The first physician-endorsed, low-intensity dietary intervention to target a rural, low-income population made up of poorly educated, minority individuals demonstrated the feasibility of effectively changing dietary behavior in rural residents. Results of the NCI-funded Rural Physician Cancer Prevention Project, published in the February American Journal of Preventive Medicine, demonstrate significant improvement in dietary fat and fiber consumption in this population.
Dr. Elizabeth Fries, of Virginia Commonwealth University, and her colleagues enrolled patients from three physician practices in rural Virginia and randomly assigned them to an intervention (tailored feedback on eating habits, brief counseling, and dietary self-help booklets) or control group. Intervention materials were written at or below a sixth-grade reading level and mailed along with letters from participants’ physicians. Investigators conducted follow-up phone interviews 1, 6, and 12 months after the intervention.
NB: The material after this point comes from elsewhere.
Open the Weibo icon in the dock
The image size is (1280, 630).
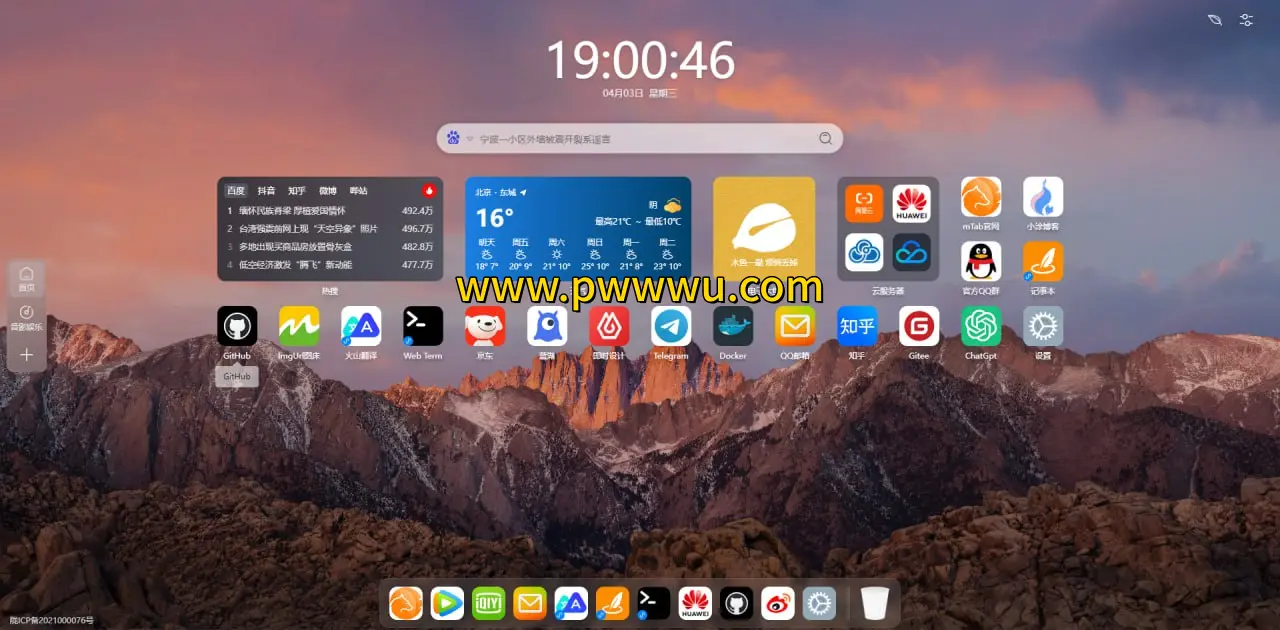point(778,603)
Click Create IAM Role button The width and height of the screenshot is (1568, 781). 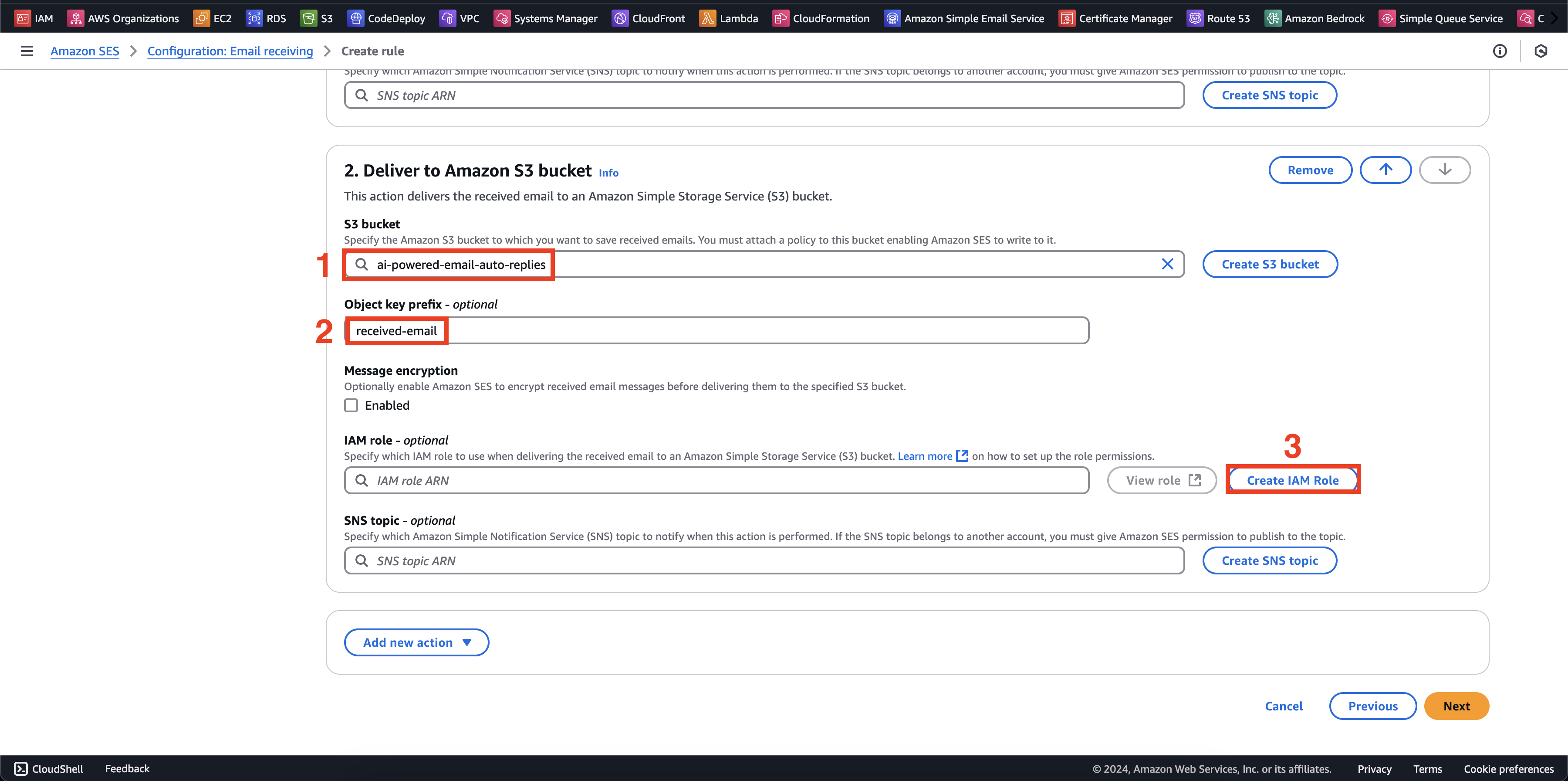(1292, 480)
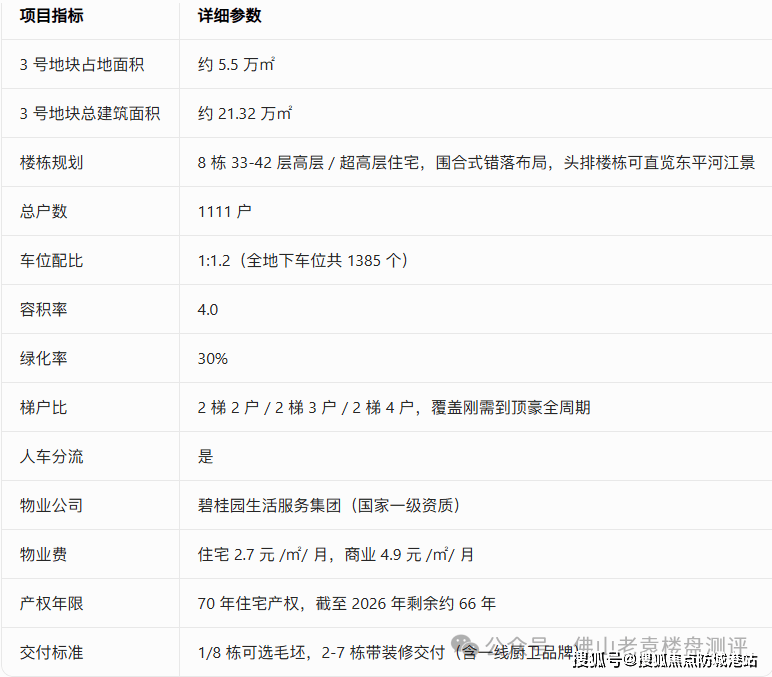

Individuals in the intervention group significantly reduced their dietary fat intake, increased dietary fiber consumption, and expressed an intention to reduce dietary fat and eat more fiber, fruits, and vegetables.
Efforts to improve health in rural areas may be compromised due to reduced access to health care and lack of appropriate nutrition education. The authors note that rural primary care providers may be viewed by community members as the only legitimate source of health information; however, many are overburdened with a large patient load. This study shows that a low-intensity dietary intervention can net significant changes without increasing time constraints on physicians.